= Rosamund Brunel Gotch =

English costume designer, illustrator and writer (1864–1949)

Rosamund Brunel Gotch (27 February 1864 – 22 January 1949) was an English stage costume designer, illustrator and writer.

She was born Rosamund Brunel Horsley in Cranbrook, Kent, the youngest of four sons and three daughters. Her parents were the artist John Calcott Horsley and his second wife Rosamund Haden, sister of the etcher Seymour Haden. She was named Brunel after her uncle by marriage Isambard Kingdom Brunel. Her brother Victor Horsley became famous as a surgeon and neuropathologist. Her elder sister Frances (aka Fanny Marion, later Lady Whitelegge, 1859–1949) married the doctor and occupational health pioneer Sir Arthur Whitelegge.

Rosamund married the Oxford neurophysiologist Francis Gotch at St. Margaret's Church, Westminster on 15 December 1887. They lived at 'The Lawn', 89 Banbury Road in Oxford. As an illustrator, she contributed a frontispiece and twenty plates of human hand lithographs to Edward Heron-Allen's chirognomy and cheiromancy manual A Manual of Cheirosophy (1900). Francis Gotch died in 1913.

Later in life she worked for many years as a stage costume designer, dressing over 160 productions at the Royal College of Music's Parry Theatre, including three operas by Vaughan Williams: Hugh the Drover (1924), The Shepherds of the Delectable Mountains (1925) and Sir John in Love (1929). She became a friend of Vaughan Williams and Hugh Allen.
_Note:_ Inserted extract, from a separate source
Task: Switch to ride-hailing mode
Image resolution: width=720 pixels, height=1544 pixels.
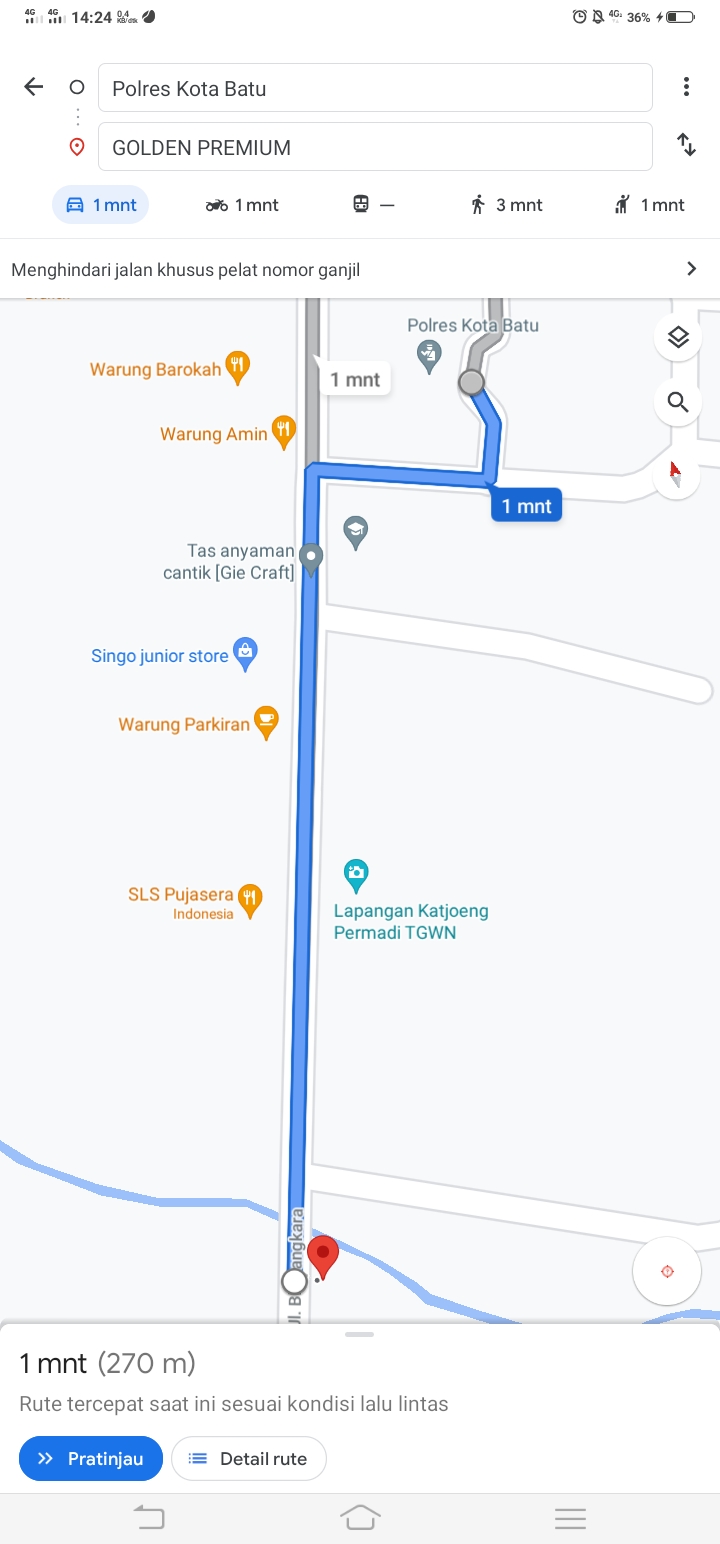Action: [649, 205]
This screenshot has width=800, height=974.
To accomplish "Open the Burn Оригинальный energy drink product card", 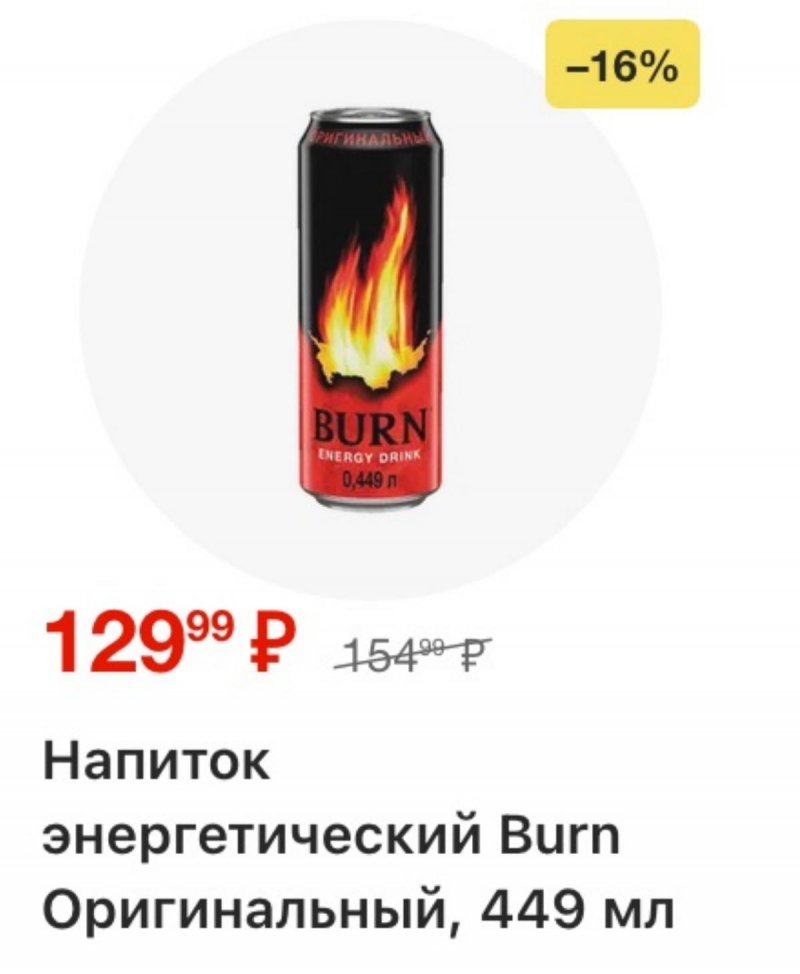I will pos(370,310).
Gotch wrote two books connected to her family history. In 1934 she edited for publication a collection of the letters of Fanny and Sophy Horsley, daughters of the composer William Horsley, between 1833 and 1836, recalling events at No. 1, High Row, Kensington Gravel Pits (now 128 Kensington Church Street) at a time when Felix Mendelssohn was a frequent visitor. Rosamund Gotch grew up in the same house. The second book was a biography of her great-great-aunt by marriage Maria, Lady Callcott.

She died at 20 St Giles, Oxford in January 1949, aged 84.
Her daughter was the violist Veronica Gotch, a member of the Whinyates String Quartet in the 1930s and early 1940s.